=== RECORDS FOR THIS EXERCISE ===

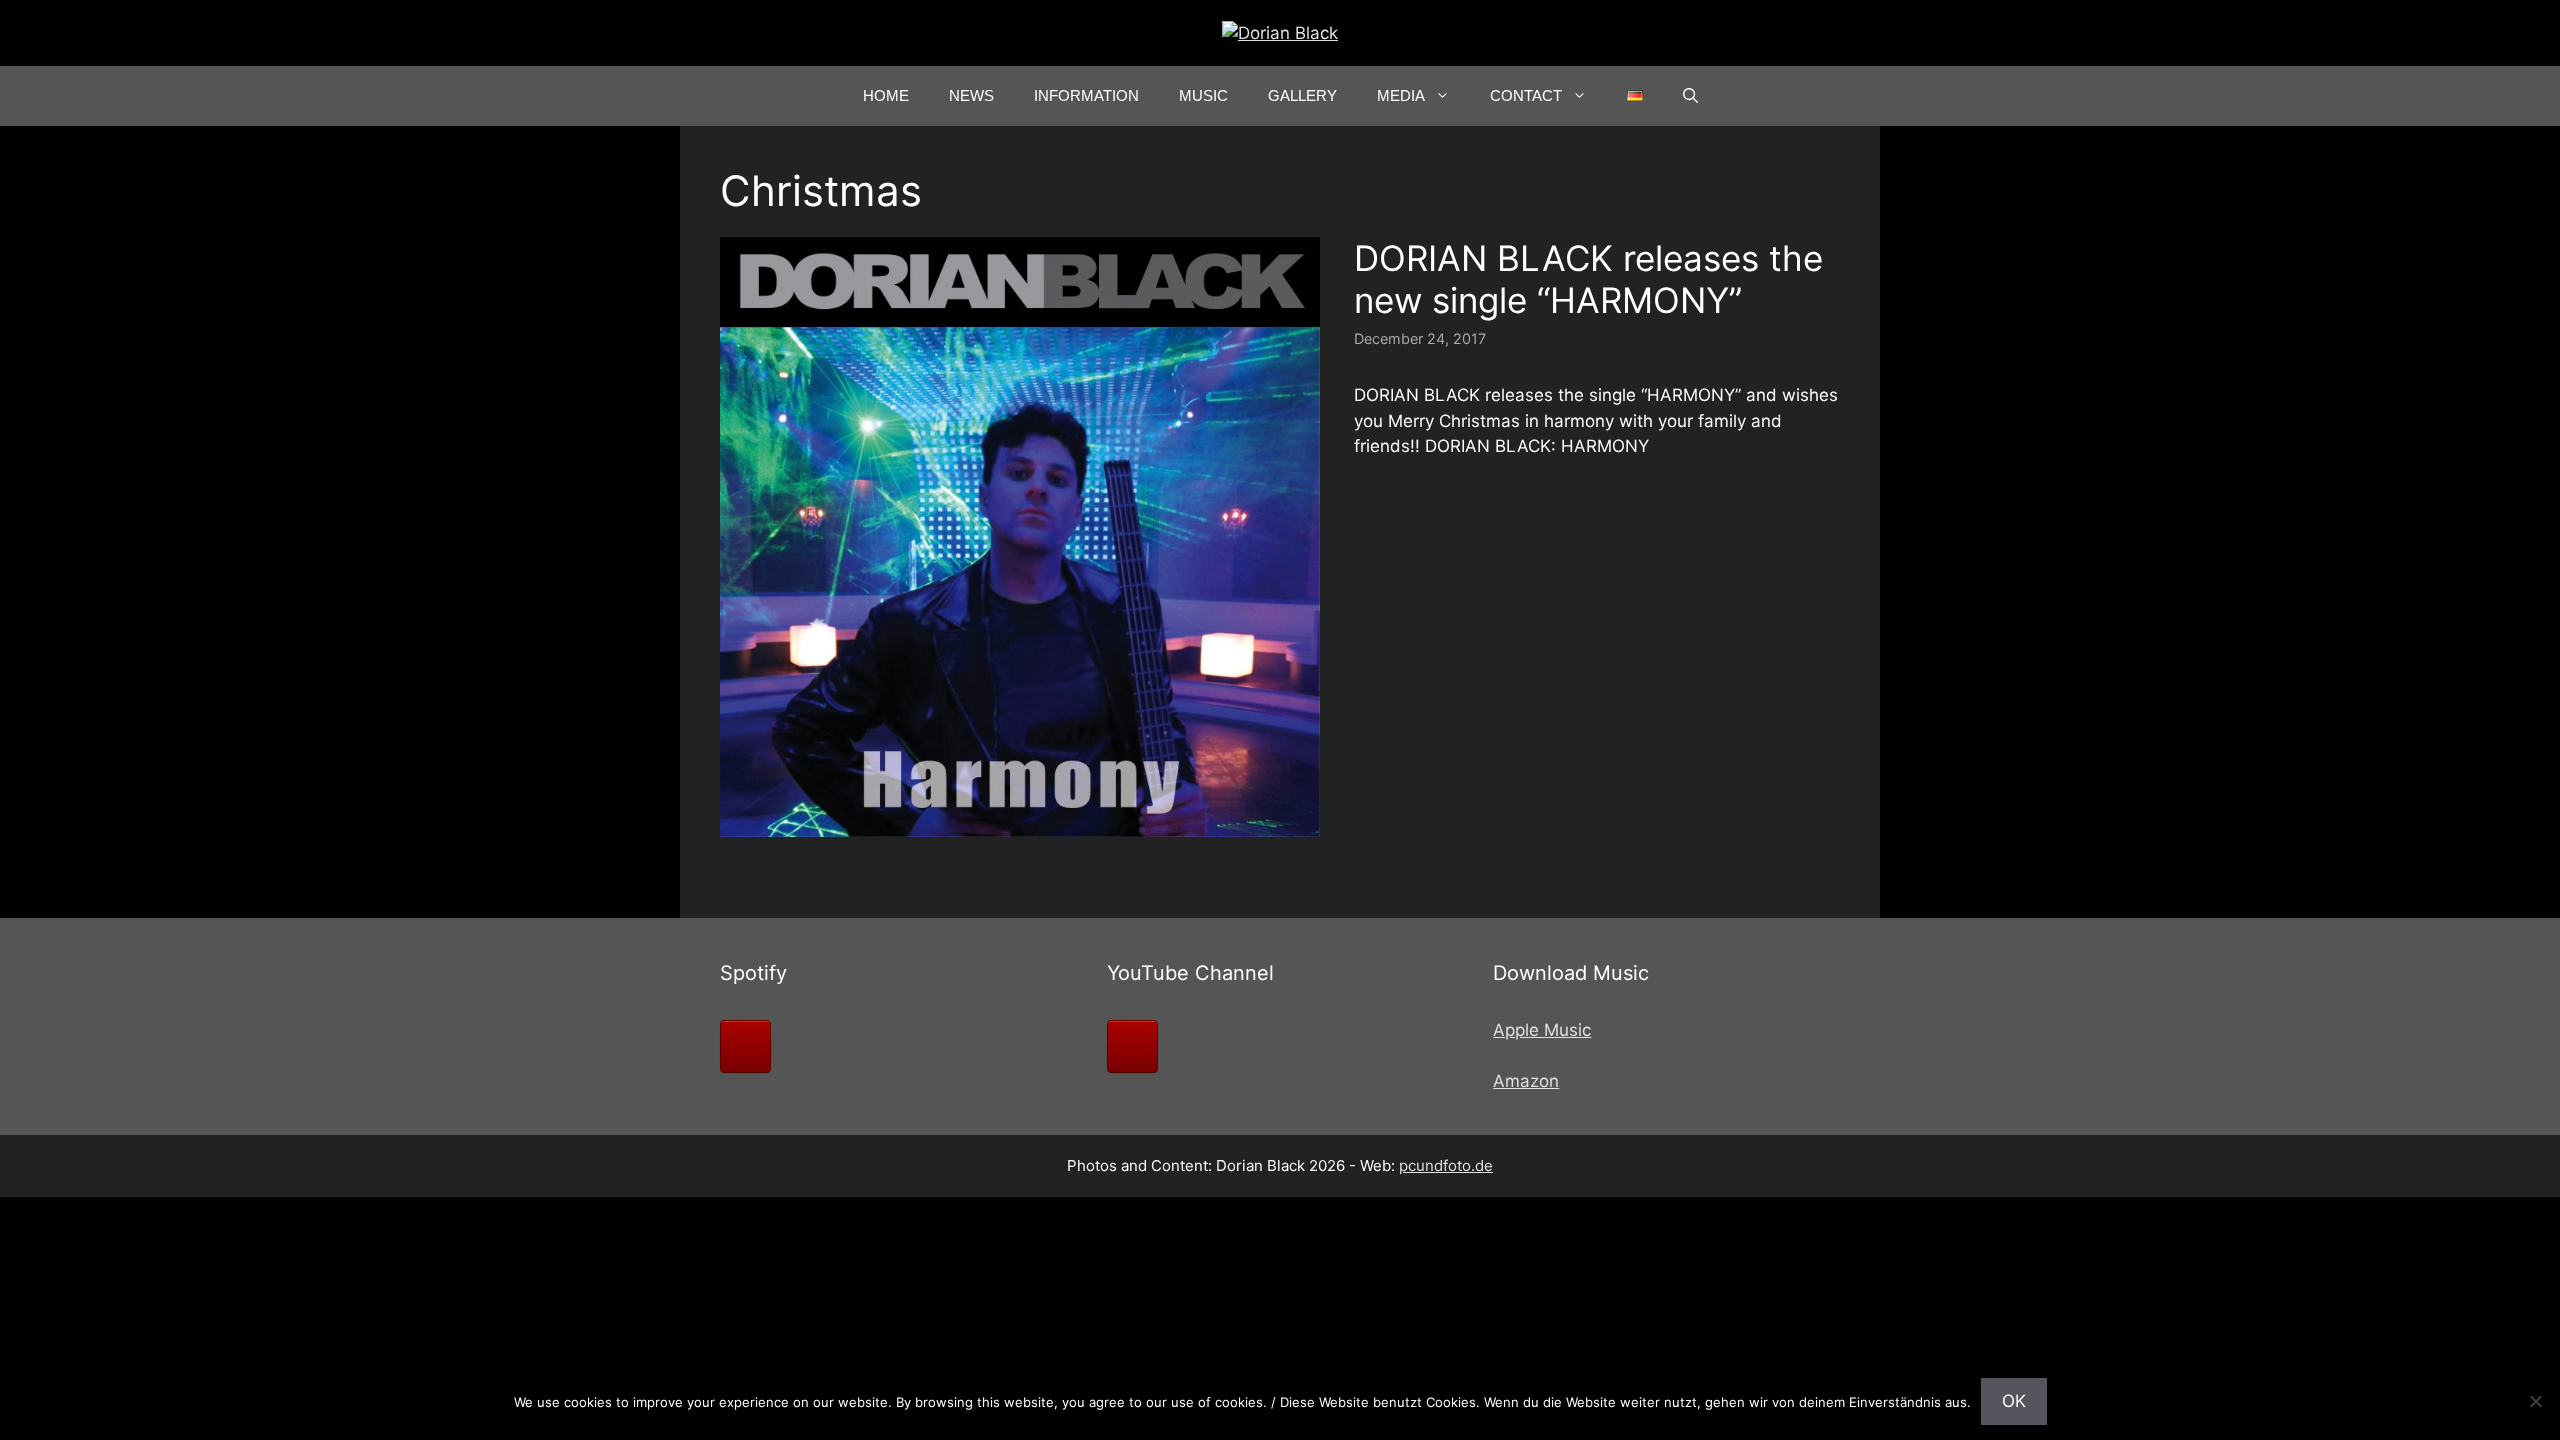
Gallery (1302, 95)
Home (886, 95)
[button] (1690, 96)
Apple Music (1542, 1030)
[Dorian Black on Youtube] (1132, 1046)
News (971, 95)
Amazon (1526, 1081)
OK (2014, 1401)
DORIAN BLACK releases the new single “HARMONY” (1588, 279)
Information (1086, 95)
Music (1203, 95)
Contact (1526, 95)
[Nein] (2535, 1401)
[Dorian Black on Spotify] (745, 1046)
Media (1401, 95)
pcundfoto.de (1446, 1165)
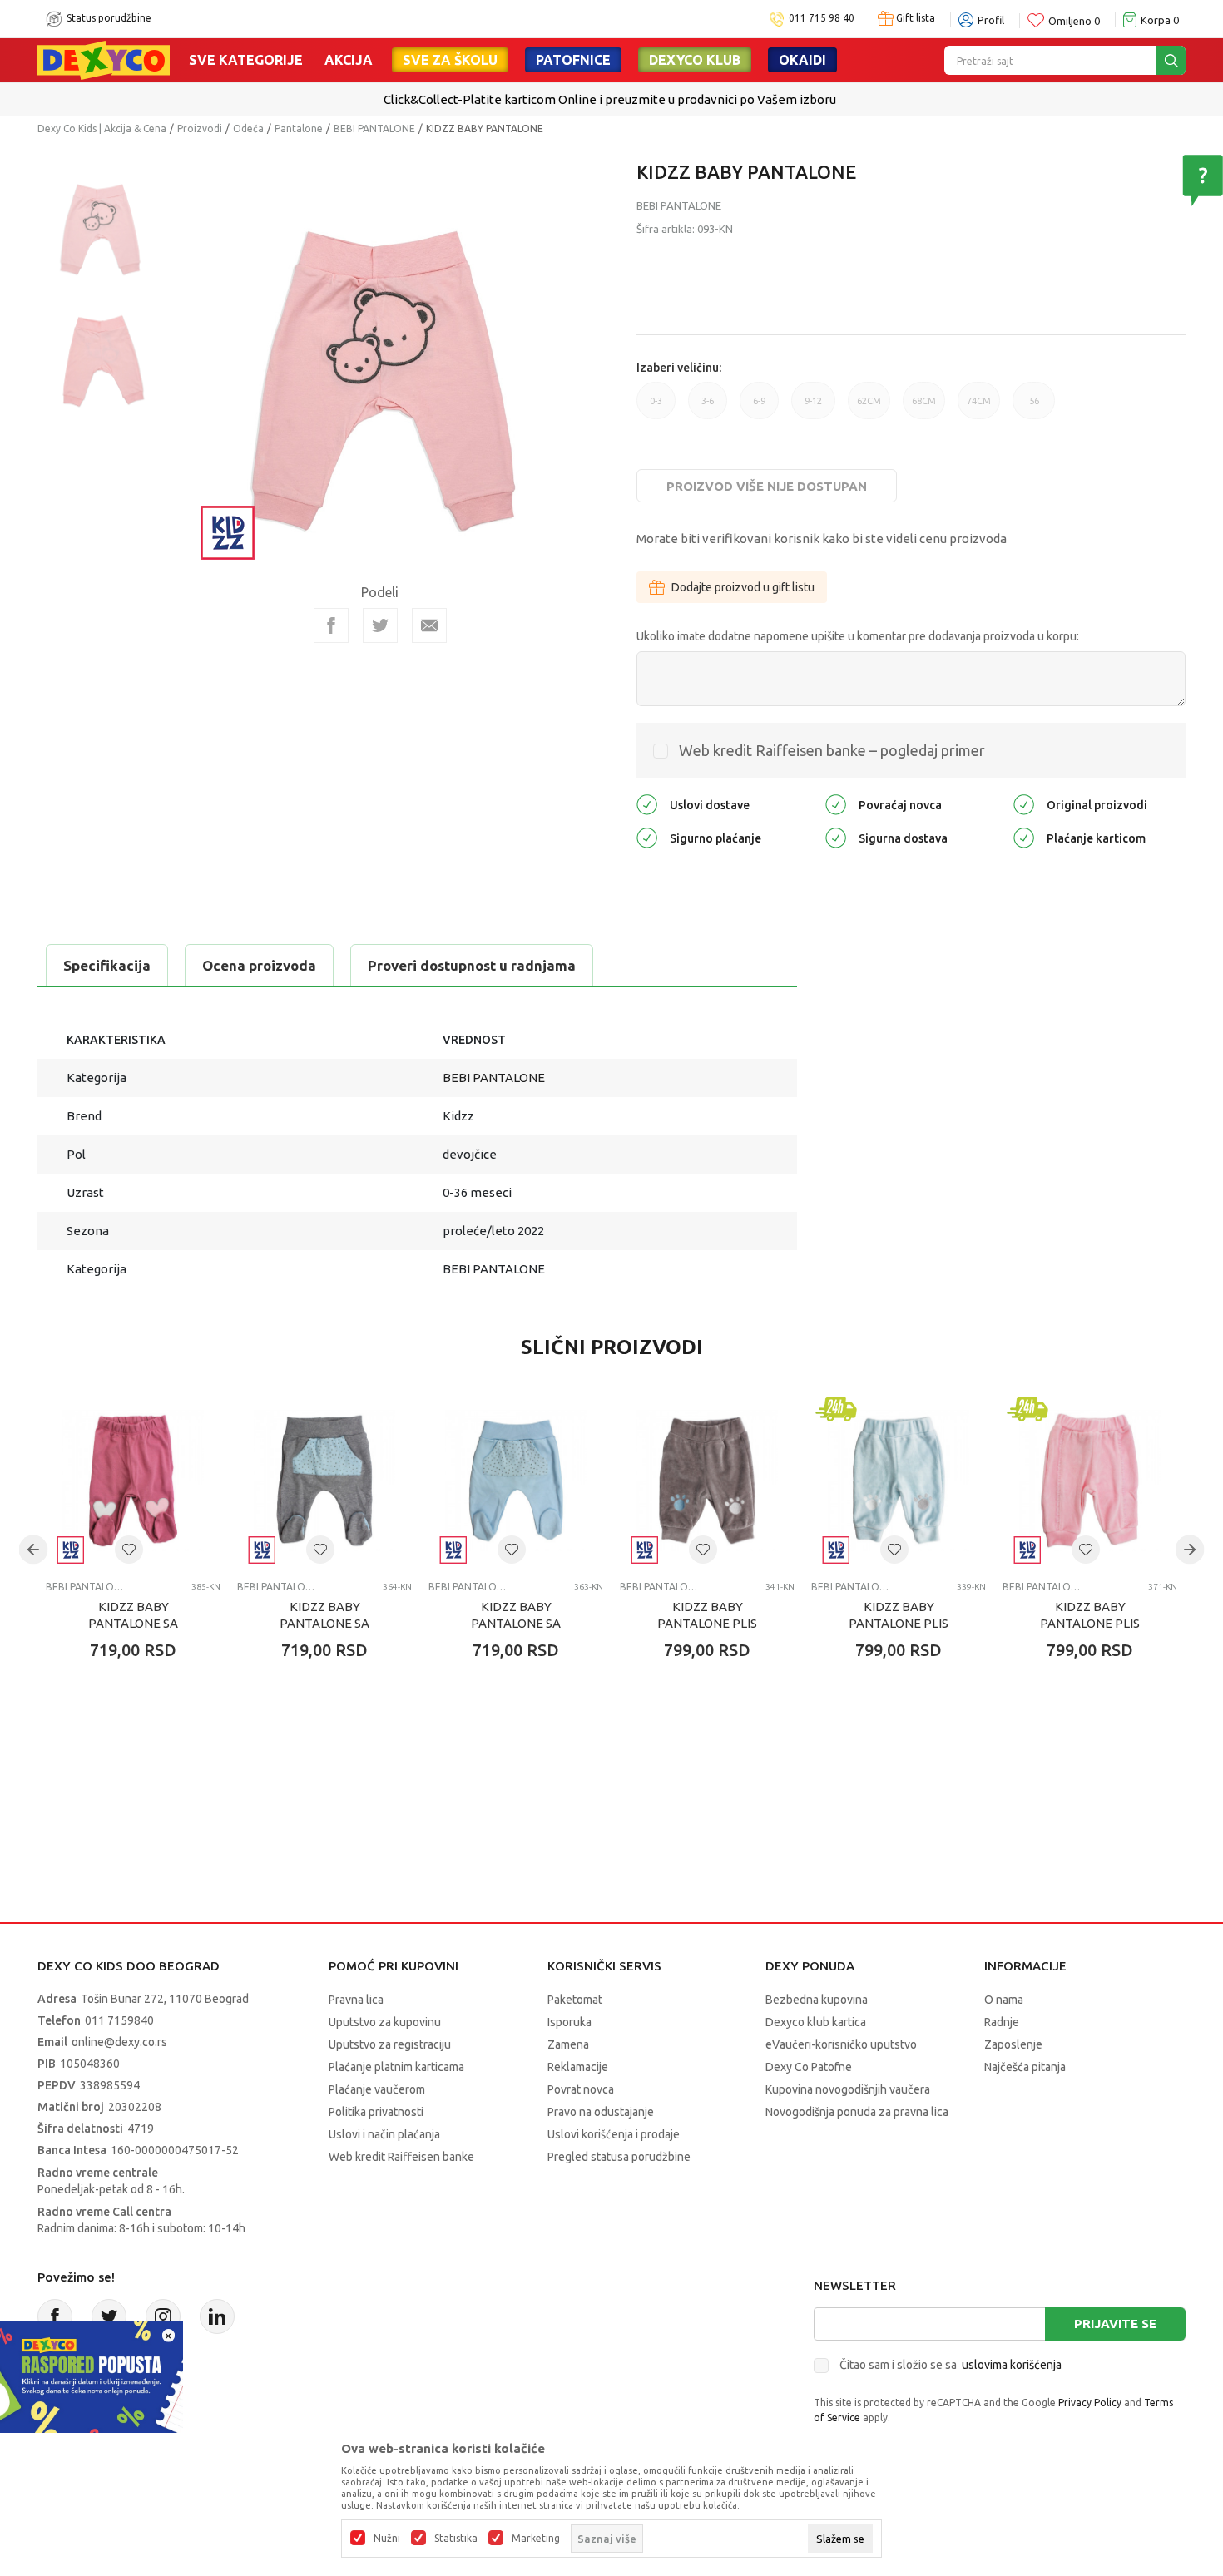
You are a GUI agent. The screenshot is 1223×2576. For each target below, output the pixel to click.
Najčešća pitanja (1025, 2067)
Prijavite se (1115, 2323)
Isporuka (569, 2022)
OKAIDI (802, 59)
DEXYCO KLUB (694, 59)
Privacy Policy (1089, 2402)
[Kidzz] (228, 531)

===

TASK >> Repeat each record as given. No picture belongs in the copy.

RESPONSE BELOW >>
Gallery (1302, 95)
Home (886, 95)
[button] (1690, 96)
Apple Music (1542, 1030)
[Dorian Black on Youtube] (1132, 1046)
News (971, 95)
Amazon (1526, 1081)
OK (2014, 1401)
DORIAN BLACK releases the new single “HARMONY” (1588, 279)
Information (1086, 95)
Music (1203, 95)
Contact (1526, 95)
[Nein] (2535, 1401)
[Dorian Black on Spotify] (745, 1046)
Media (1401, 95)
pcundfoto.de (1446, 1165)
You are a GUI agent. The screenshot is 1223×2576. For each target below, output the pixel to click.
Najčešća pitanja (1025, 2067)
Prijavite se (1115, 2323)
Isporuka (569, 2022)
OKAIDI (802, 59)
DEXYCO KLUB (694, 59)
Privacy Policy (1089, 2402)
[Kidzz] (228, 531)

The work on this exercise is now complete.